_Work instructions_
Output only the lines that run from the line holding "Task: Open the Tank fill behavior info icon" to the end of the data below, including both ends, without any pictures.

Stored data
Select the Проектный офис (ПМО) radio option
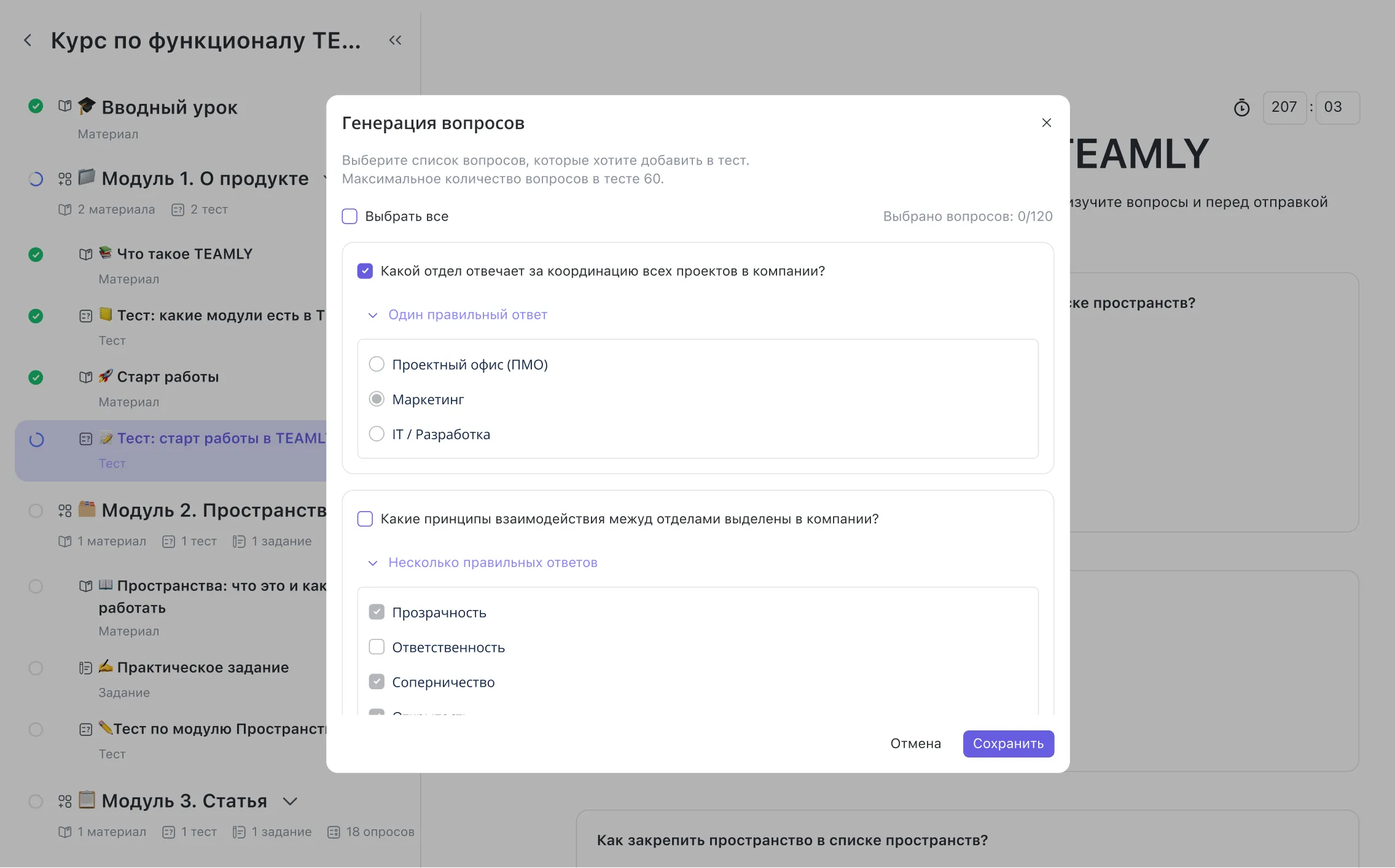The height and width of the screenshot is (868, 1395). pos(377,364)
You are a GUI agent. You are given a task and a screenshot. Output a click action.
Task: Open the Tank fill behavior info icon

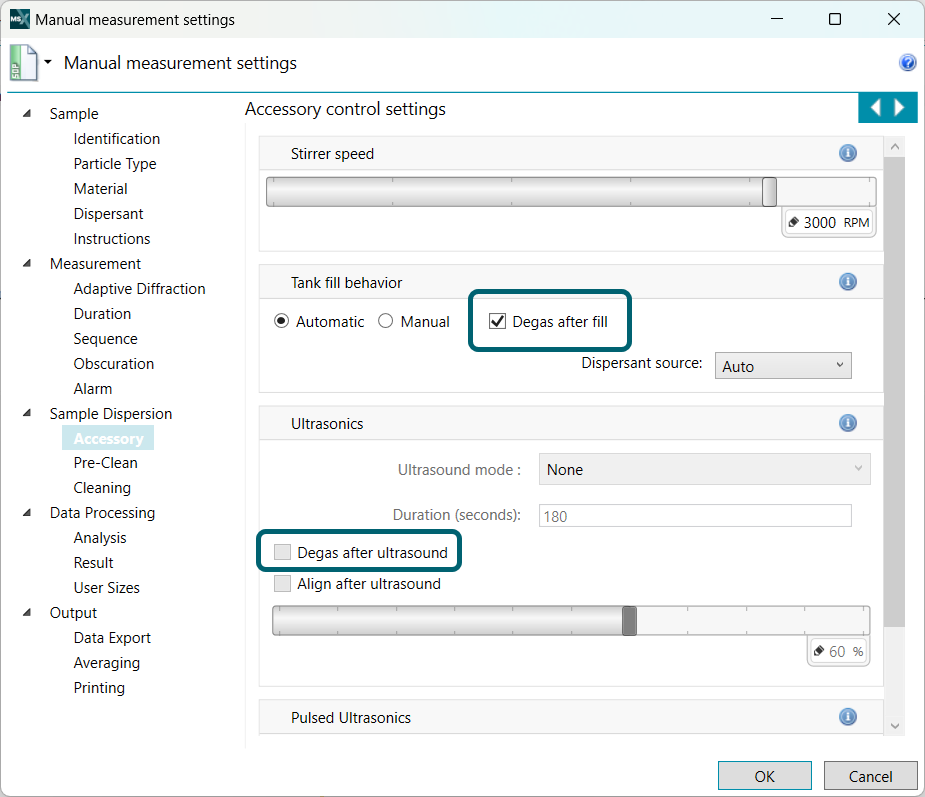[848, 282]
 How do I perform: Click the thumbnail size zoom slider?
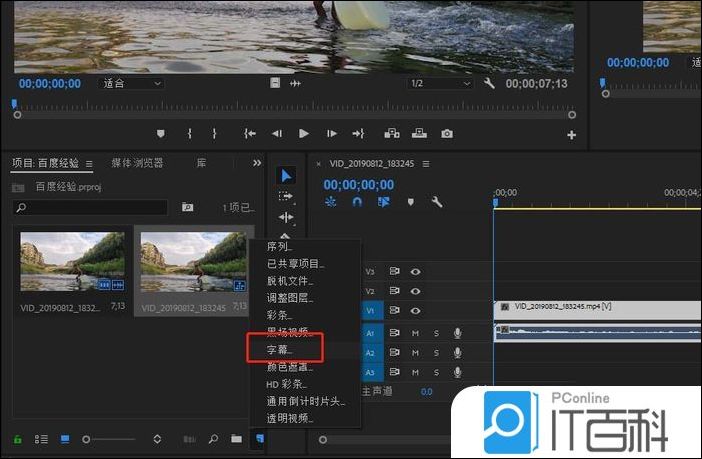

_Output_
Task: Open the Tank fill behavior info icon

[848, 282]
 How do I perform: Click the thumbnail size zoom slider?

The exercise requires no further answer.